ERNIE paddleocr-vl finetuning dataset format

Hi, I've been reading the instructions on how to finetune the paddleocr-VL model and I have some questions regarding how to prepare the finetuning dataset: https://github.com/PaddlePaddle/ERNIE/blob/release/v1.4/docs/paddleocr_vl_sft.md

Let's say I have a single page pdf image with some text, table, and images (see above). How should I generate the finetuning data in this case? Do I have to separate all text, tables, and images and create a finetuning dataset for each task?
is it possible to train the paddleocr-VL model from scratch using ERNIE?
Assume that my finetuning dataset only contains 1 task (say Table Recognition), how do you think this will impact the overall model performance?

Thank you so much!

Nov 08 '25 06:11 Theophylline

@Theophylline , Based on my experience, you shoulde get the crops of images(based on bboxes and labels) from a layout model , like PP-DocLayoutV2 here : https://github.com/PaddlePaddle/PaddleX/blob/release/3.3/paddlex/configs/pipelines/PaddleOCR-VL.yaml . If you use the official vllm docker , it is easy to get the instance to access. BR

Nov 09 '25 01:11 jerrywind

You can use a layout detection model to crop out individual elements. As mentioned above, you can use the PP-DocLayoutV2 model for this purpose. Then, you can annotate each area separately.

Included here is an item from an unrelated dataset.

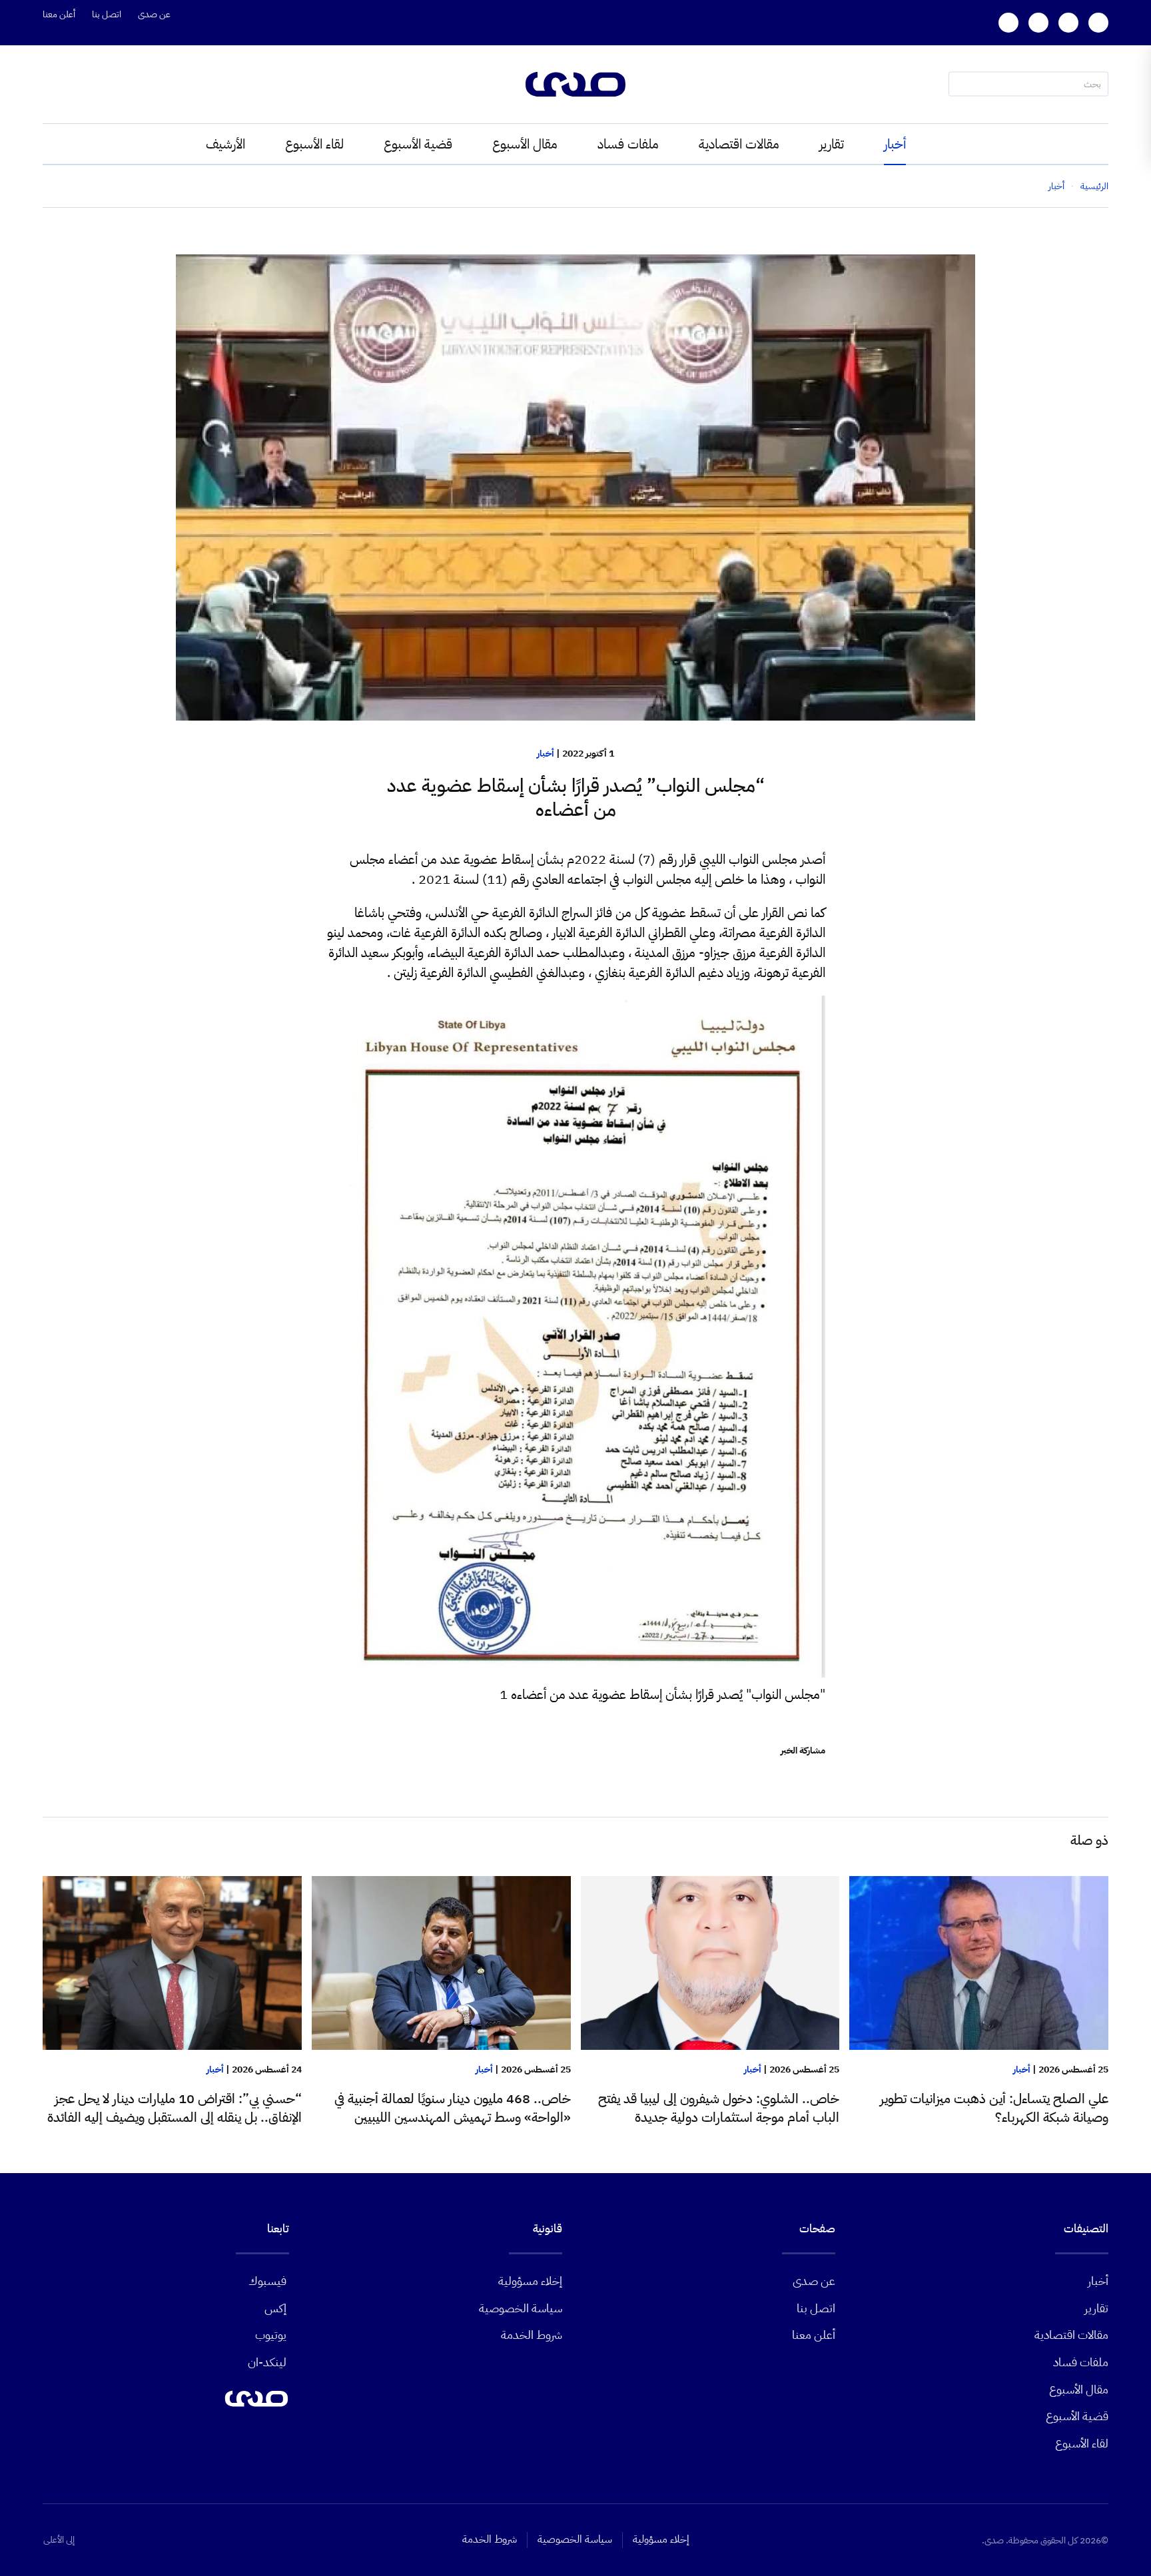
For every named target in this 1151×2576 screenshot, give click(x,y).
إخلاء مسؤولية (530, 2281)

Alternatively, you can directly use PaddleOCR-VL, save the results in a JSON file to obtain the coordinates and recognition results of sub-areas, crop them out, and then adjust the labels based on the recognition results.
You can set from_scratch=1.
Yes, if you fine-tune only one specific task, theoretically, the model might experience some forgetting, leading to a decrease in accuracy for other tasks.

Nov 10 '25 07:11 Sunting78